The car was lovely and warm and smelt of new leather and fresh oil. Outside the greyness became a more intense shade of grey before finally turning white: snow. I had never seen such a thing before and asked him if he could stop so I could touch it. We did stop for a minute, but he was eager to push on. His large house was on the top of a hill and by the time we arrived at the bottom of the hill the snow was already a foot thick. But Uncle was well prepared; he buckled snow chains on the tyres and we clanked up to the top.
That evening all the fireplaces blazed fiercely as 14 of us sat down to a feast of jugged hare, venison and a selection of old Edwardian sweet puddings. In the morning, Queen Mother style, were woken by a piper, a solitary dark figure against the whiteness. Then we tobogganed down the hill, again and again. We skated on the frozen rivers and went curling on the lake. Certainly there has not been a winter as severe as that since, nor, in my book, such a wonderful one.
… and a Night on the Tiles
The years rolled by and I had started my first job, which was in the City of London. The day before Christmas Eve was the office party. We stopped work at three in the afternoon for sherry and mince pies. There was also gin and tonic – in unlimited quantities. I had just got used beer, but this was a new departure.
At 5.30pm we lads went on to a pub in Soho. A tramp wandered in, staggered around and was sick down a woman’s party frock. The woman’s boyfriend knocked him to the ground and began to kick him. A bar room brawl worthy of John Wayne in a Western broke out. I seized the soda water siphon and started to discharge its contents at the combatants.
The fracas appeared to go on for forever. Then suddenly, I could not move, but was being moved along at a fair pace. Through the doors, along the pavement, my face touched cold metal, then it went dark.
When I awoke I was in a small tiled space. At one end a steel door, at the other a small high barred window. I had read accounts of a gang operating in London which captured people and removed their organs for transplants. Was I to be their next victim?
My case was heard that morning. Fined ten shillings for ‘being drunk and disorderly’. ‘Office party?’ was all the magistrate had to say. I had just enough time to go back to my bedsit, clean myself up and drive my motorbike to The Savoy where it was taken care of by The Car Jockey. Along with my uncle and his friends, I enjoyed a marvellous dinner, but nothing like my first Christmas Eve.
Christmas in a War Zone
Rick Dillon recalls an unseasonal yuletide
Christmas 1963, Cyprus, and dark days lay ahead for the island. Not that I was much aware of that as I pored over pictures of pop stars in Fab magazine and painstakingly glued together model aeroplanes. I was, after all, just 11 years old.

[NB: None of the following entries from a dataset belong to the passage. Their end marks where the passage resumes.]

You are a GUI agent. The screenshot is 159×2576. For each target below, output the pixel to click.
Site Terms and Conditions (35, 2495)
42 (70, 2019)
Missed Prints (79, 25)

The first time I knew something was up was when my parents said we were packing up and leaving our bungalow in the suburbs of Nicosia for a neighbour’s top-floor flat. As night fell, I joined some adults on the roof. All around us we heard bang, bang, bang … the sound of gunfire. One man spoke into a tape machine: ‘This is Christmas, Nicosia, 1963 …’
The next day another neighbour returned to their bungalow to collect presents they had left behind in the rush to evacuate. Across the path leading to the front door they came across a body. The image this conjured up haunted my imagination for a long time.
The fighting continued: it became known as Bloody Christmas, but I don’t remember anything as dramatic as that first night. Cocooned in our neighbour’s flat, we enjoyed the usual Christmas celebrations… while the conflict that was to divide the island simmered all around us.